Baker’s Democratic challenger calls for outside cash limits
BOSTON (AP) — Democrat Jay Gonzalez launched his underdog campaign against Republican Gov. Charlie Baker on Wednesday by asking the incumbent to sign an agreement limiting the impact of outside groups and money in the general election campaign.
Baker’s campaign seemed initially cool to the idea of a so-called “people’s pledge,” saying only that it planned to abide by the state’s campaign finance laws.
The pledge got its name from an agreement during the 2012 U.S. Senate race between then-Republican Sen. Scott Brown and Democrat Elizabeth Warren, who would go on to win the race. That pact barred political action committees and other outside groups from running ads for a candidate on radio, TV or internet.
Variations of the pledge have since been signed or proposed in political races in Massachusetts and across the country.

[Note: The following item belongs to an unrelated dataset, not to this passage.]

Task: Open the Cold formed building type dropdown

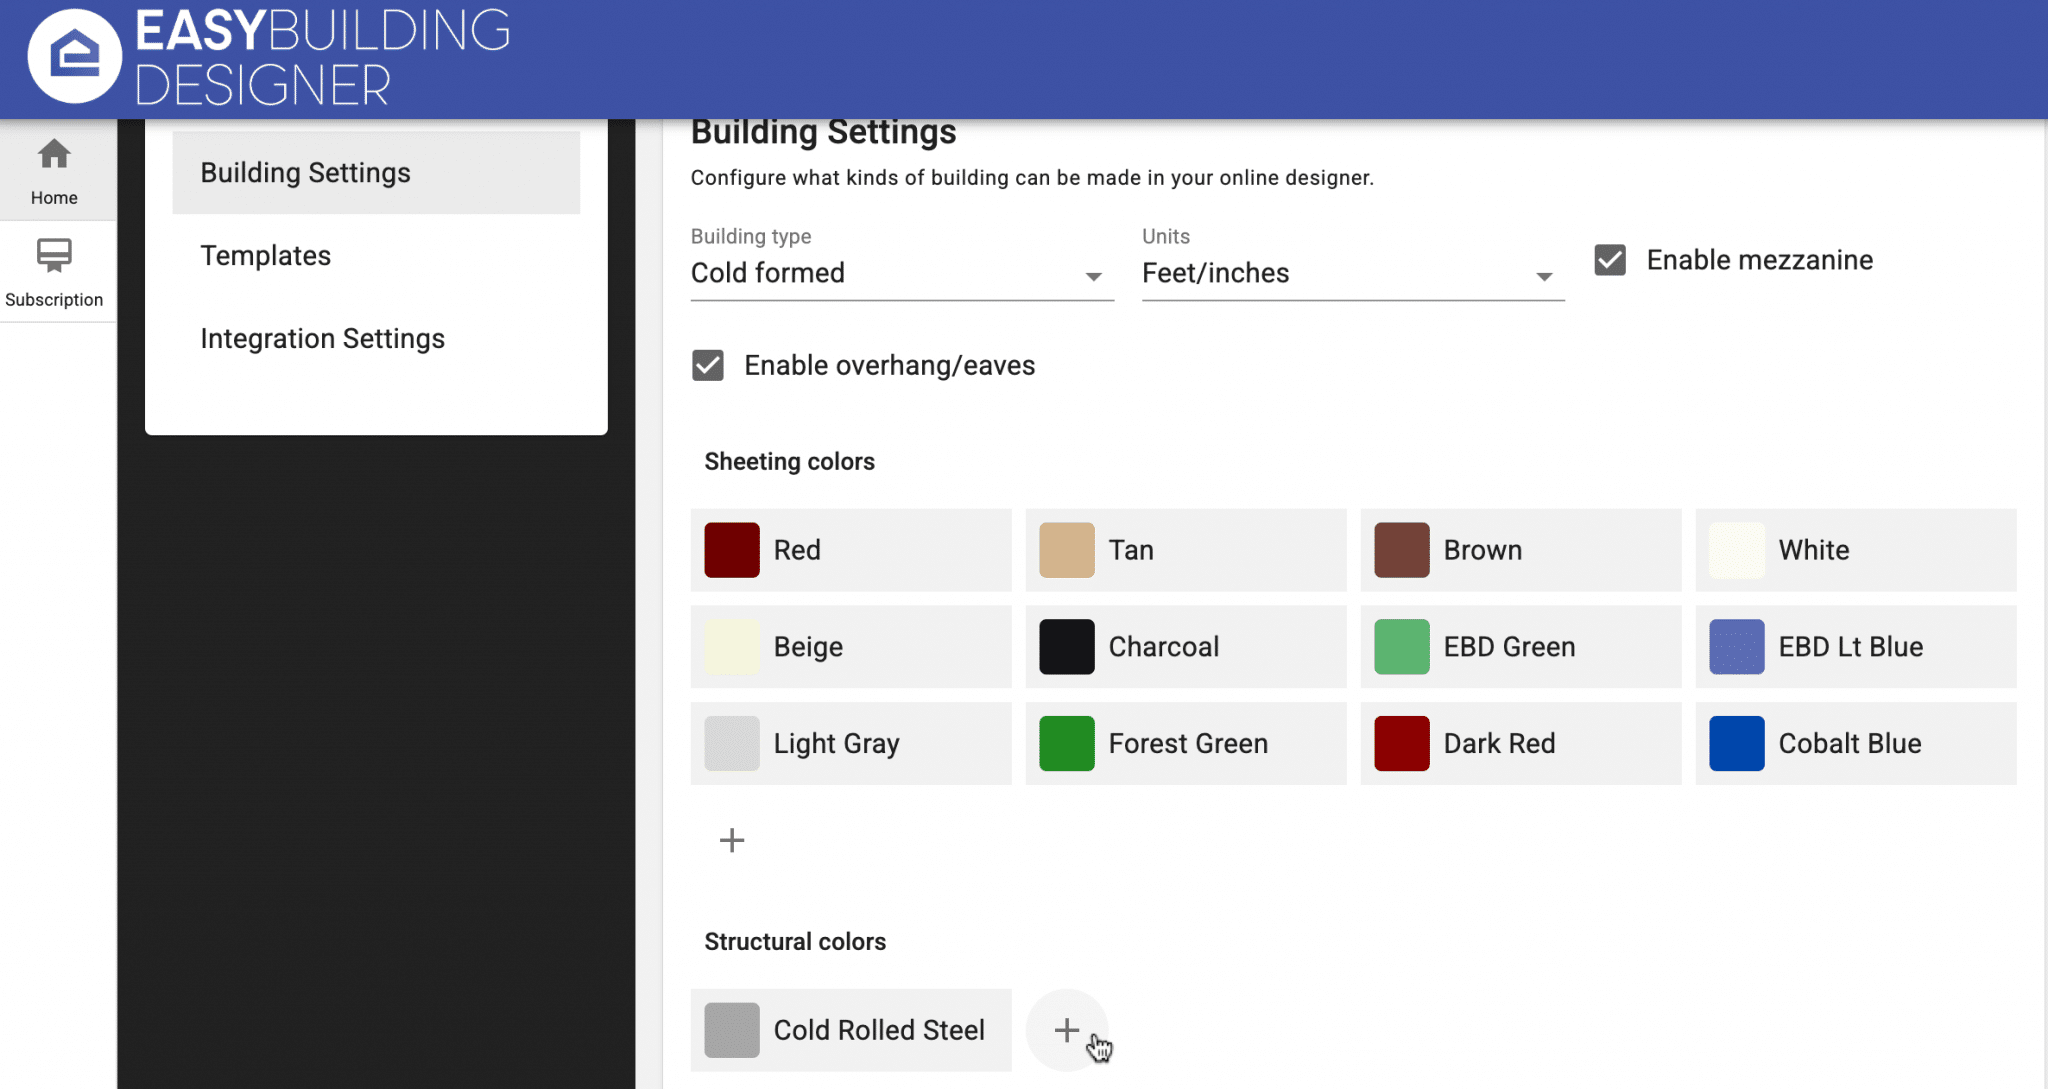Action: (x=880, y=273)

Gonzalez, who won the Democratic nomination Tuesday, said such an agreement would help “level the playing field” in his race against Baker, a popular incumbent with a sizeable fundraising edge over the Democrat.
“In order to ensure that regular people across Massachusetts are the ones who influence the outcome of the governor’s race, I’m calling on (Baker) to agree to a people’s pledge to keep dark money and super PACs out of this race,” Gonzalez said during a Democratic unity event in Boston.
The term “dark money” is often used to describe contributions from outside groups such as nonprofits that don’t have to disclose their donors under federal law.
Gonzalez did not specify the exact nature of the agreement he was seeking, nor whether it would encompass outside expenditures by labor unions that are traditionally aligned with Democratic contenders.
In the case of the Warren-Brown pledge, groups were able to spend on such things as mass mailings or “robo-calls” to voters, but not on direct ads.
“The campaign will continue to comply with the letter and spirit of all Massachusetts campaign finance laws and regulations,” said Baker campaign spokesman Terry MacCormack in a statement that did not directly address Gonzalez’s request.
A report filed Wednesday by the Democrat with the state Office of Campaign and Political Finance showed his campaign ended the month of August with just under $188,000 cash on hand. Baker’s campaign fund showed an end-of-month balance of $6.3 million.
Associated Press writer Steve LeBlanc contributed to this report.